(Saved data entries)

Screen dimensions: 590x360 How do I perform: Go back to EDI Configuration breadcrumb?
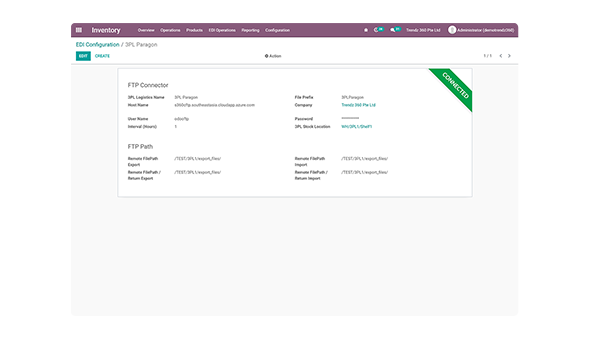(97, 44)
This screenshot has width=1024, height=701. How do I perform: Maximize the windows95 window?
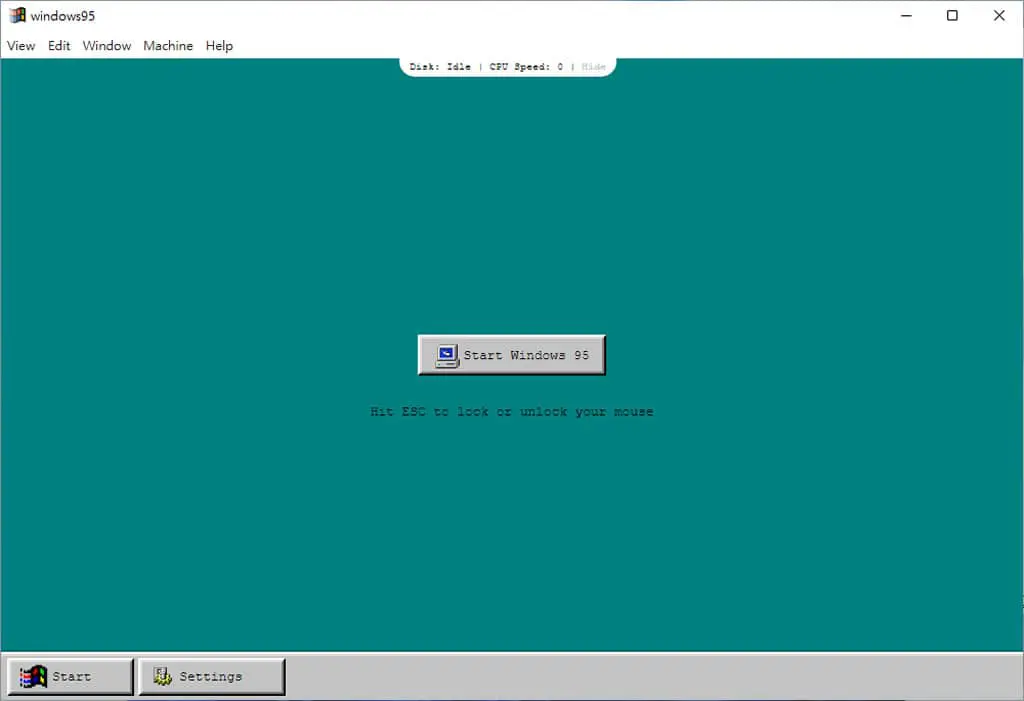(x=952, y=16)
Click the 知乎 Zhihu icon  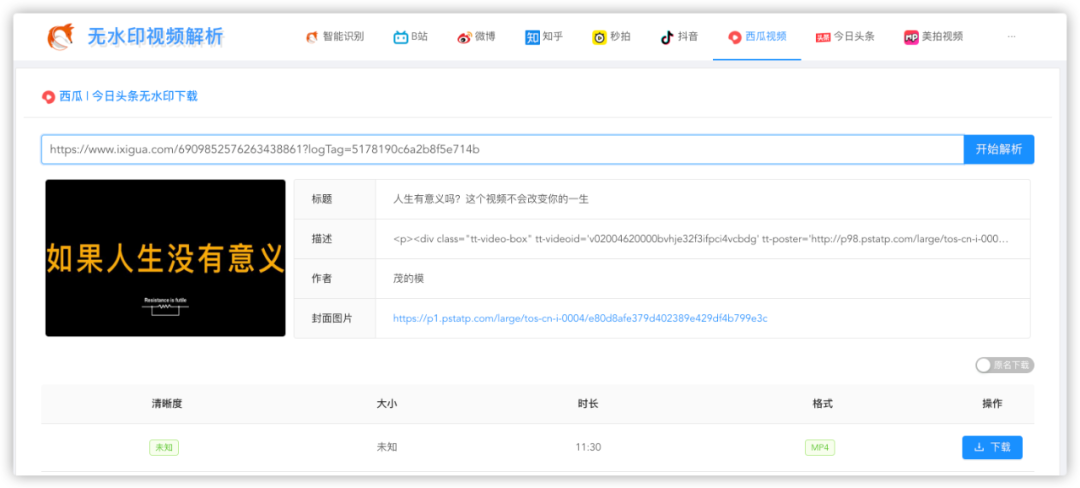coord(532,37)
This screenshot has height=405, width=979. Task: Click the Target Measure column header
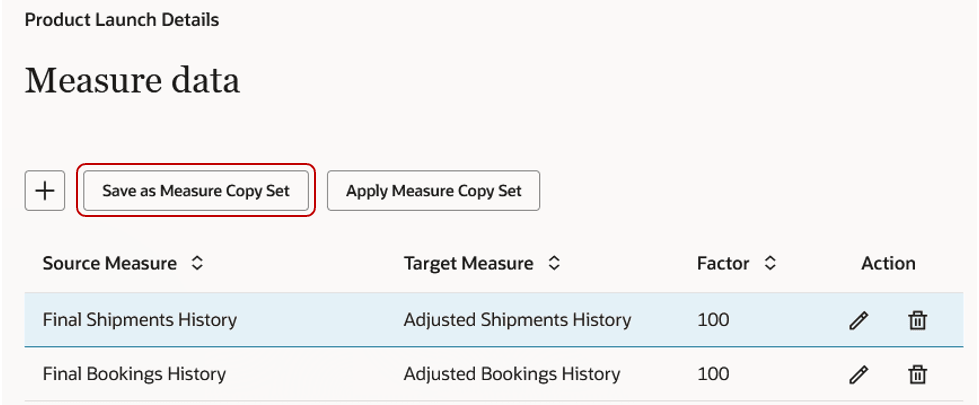click(468, 264)
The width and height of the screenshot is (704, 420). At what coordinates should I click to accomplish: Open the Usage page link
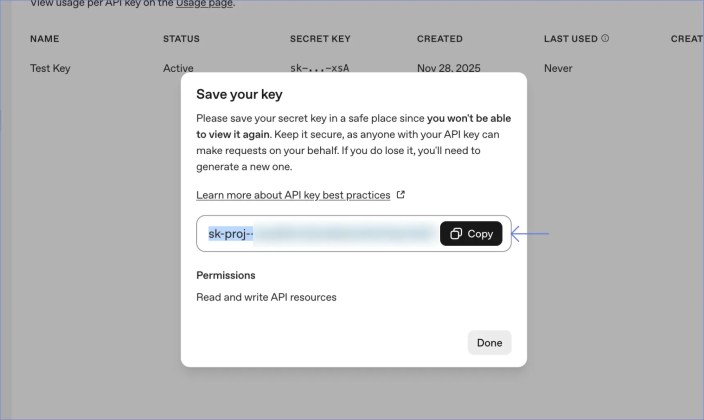pyautogui.click(x=204, y=5)
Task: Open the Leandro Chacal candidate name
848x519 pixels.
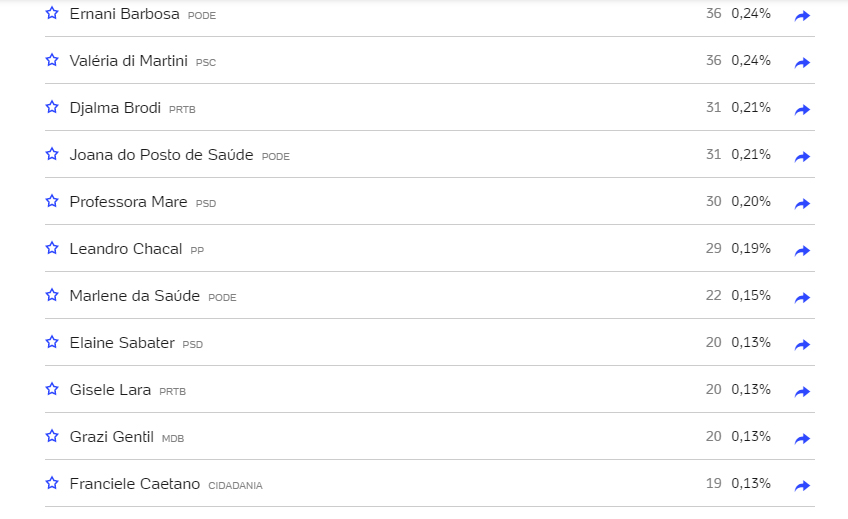Action: pos(125,249)
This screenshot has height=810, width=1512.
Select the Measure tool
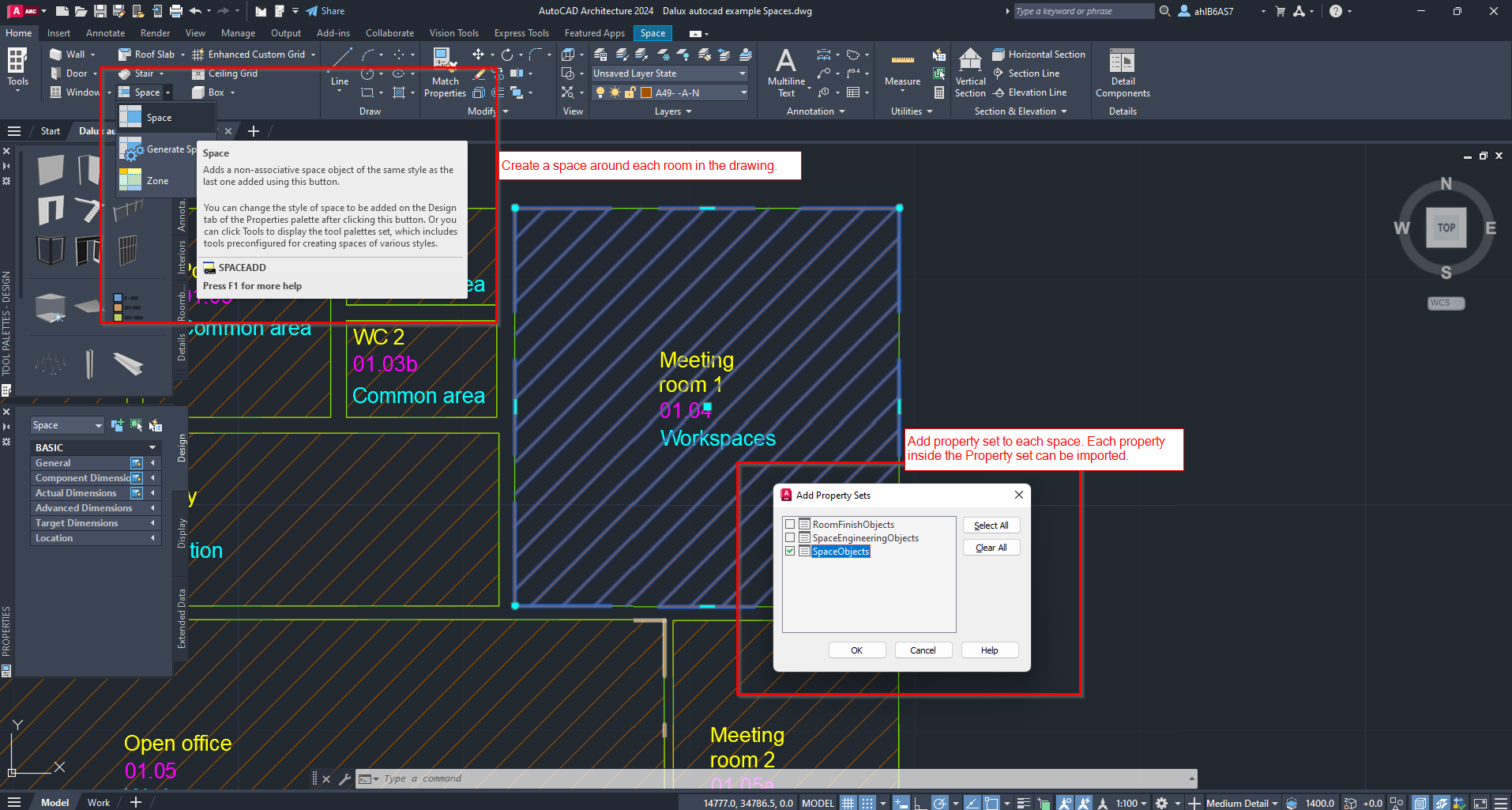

Exercise directions:
Leave the pictures aside and transcribe only the lines from the one holding "Task: Open the Leandro Chacal candidate name" through the final line of the records above.

Result below:
Task: Open the Leandro Chacal candidate name
848x519 pixels.
Action: pos(125,249)
This screenshot has height=810, width=1512.
Select the Measure tool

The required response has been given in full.